* Data for analysis:
************

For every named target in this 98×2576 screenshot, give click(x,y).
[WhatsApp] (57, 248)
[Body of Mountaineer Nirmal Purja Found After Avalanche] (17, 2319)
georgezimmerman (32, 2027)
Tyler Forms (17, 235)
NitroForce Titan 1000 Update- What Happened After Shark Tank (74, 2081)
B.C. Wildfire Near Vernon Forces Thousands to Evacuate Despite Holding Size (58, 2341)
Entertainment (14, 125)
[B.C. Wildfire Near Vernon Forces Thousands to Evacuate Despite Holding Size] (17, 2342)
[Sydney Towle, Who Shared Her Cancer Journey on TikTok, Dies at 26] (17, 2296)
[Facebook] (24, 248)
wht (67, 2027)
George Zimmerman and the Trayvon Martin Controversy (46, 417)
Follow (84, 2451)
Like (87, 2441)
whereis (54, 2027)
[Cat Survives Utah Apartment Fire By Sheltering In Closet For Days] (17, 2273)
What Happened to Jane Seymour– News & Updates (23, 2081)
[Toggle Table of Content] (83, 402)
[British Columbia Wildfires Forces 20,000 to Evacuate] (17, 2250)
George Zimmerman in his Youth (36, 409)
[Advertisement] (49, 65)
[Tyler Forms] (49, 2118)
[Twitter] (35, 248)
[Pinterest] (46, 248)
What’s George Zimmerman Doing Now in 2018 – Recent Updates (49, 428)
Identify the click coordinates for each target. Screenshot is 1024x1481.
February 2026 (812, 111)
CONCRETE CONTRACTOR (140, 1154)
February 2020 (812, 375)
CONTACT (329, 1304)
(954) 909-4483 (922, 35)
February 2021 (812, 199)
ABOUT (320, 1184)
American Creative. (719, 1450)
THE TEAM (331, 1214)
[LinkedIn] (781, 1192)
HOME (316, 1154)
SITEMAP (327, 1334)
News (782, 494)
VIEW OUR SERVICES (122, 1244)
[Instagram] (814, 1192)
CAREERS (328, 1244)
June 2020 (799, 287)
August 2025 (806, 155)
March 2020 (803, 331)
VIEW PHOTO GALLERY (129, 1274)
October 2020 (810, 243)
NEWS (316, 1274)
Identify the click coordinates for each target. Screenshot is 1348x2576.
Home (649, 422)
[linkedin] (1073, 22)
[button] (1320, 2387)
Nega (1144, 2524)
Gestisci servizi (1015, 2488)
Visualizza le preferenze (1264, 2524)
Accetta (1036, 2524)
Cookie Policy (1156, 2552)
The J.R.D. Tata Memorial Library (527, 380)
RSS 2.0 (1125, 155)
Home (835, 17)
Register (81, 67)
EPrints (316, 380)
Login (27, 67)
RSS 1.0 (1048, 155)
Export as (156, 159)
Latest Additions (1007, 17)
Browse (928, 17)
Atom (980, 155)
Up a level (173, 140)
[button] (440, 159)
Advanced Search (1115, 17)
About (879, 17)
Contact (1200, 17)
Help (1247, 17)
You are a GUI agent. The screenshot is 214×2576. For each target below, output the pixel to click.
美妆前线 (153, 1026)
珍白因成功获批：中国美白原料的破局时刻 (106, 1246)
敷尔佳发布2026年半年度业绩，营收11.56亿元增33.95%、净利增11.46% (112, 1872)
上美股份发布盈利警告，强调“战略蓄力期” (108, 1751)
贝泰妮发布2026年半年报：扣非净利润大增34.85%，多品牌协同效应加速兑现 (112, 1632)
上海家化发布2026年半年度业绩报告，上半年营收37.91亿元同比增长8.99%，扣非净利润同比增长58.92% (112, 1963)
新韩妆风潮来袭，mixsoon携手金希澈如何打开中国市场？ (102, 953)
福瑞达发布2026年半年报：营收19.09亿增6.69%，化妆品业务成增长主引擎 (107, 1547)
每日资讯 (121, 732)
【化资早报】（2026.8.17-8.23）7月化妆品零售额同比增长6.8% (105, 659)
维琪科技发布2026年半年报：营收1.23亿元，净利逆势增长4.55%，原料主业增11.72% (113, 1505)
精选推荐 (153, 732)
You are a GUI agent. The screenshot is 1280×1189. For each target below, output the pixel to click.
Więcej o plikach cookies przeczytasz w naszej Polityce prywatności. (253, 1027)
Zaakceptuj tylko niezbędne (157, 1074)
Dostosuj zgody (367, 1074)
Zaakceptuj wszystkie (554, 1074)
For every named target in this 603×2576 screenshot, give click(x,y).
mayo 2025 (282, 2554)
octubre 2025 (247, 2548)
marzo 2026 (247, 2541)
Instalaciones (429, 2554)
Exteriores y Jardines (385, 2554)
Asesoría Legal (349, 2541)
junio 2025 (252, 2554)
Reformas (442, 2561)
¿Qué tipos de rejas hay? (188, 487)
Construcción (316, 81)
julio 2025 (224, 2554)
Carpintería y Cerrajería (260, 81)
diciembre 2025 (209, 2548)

************

* Your task:
Copy out the lines above exactly, beginning at the one that contains "EPrints (316, 380)" and ending at the one that contains "福瑞达发布2026年半年报：营收19.09亿增6.69%，化妆品业务成增长主引擎 (107, 1547)".

* Response:
EPrints (316, 380)
Login (27, 67)
RSS 1.0 (1048, 155)
Export as (156, 159)
Latest Additions (1007, 17)
Browse (928, 17)
Atom (980, 155)
Up a level (173, 140)
[button] (440, 159)
Advanced Search (1115, 17)
About (879, 17)
Contact (1200, 17)
Help (1247, 17)
You are a GUI agent. The screenshot is 214×2576. For each target below, output the pixel to click.
美妆前线 (153, 1026)
珍白因成功获批：中国美白原料的破局时刻 (106, 1246)
敷尔佳发布2026年半年度业绩，营收11.56亿元增33.95%、净利增11.46% (112, 1872)
上美股份发布盈利警告，强调“战略蓄力期” (108, 1751)
贝泰妮发布2026年半年报：扣非净利润大增34.85%，多品牌协同效应加速兑现 (112, 1632)
上海家化发布2026年半年度业绩报告，上半年营收37.91亿元同比增长8.99%，扣非净利润同比增长58.92% (112, 1963)
新韩妆风潮来袭，mixsoon携手金希澈如何打开中国市场？ (102, 953)
福瑞达发布2026年半年报：营收19.09亿增6.69%，化妆品业务成增长主引擎 (107, 1547)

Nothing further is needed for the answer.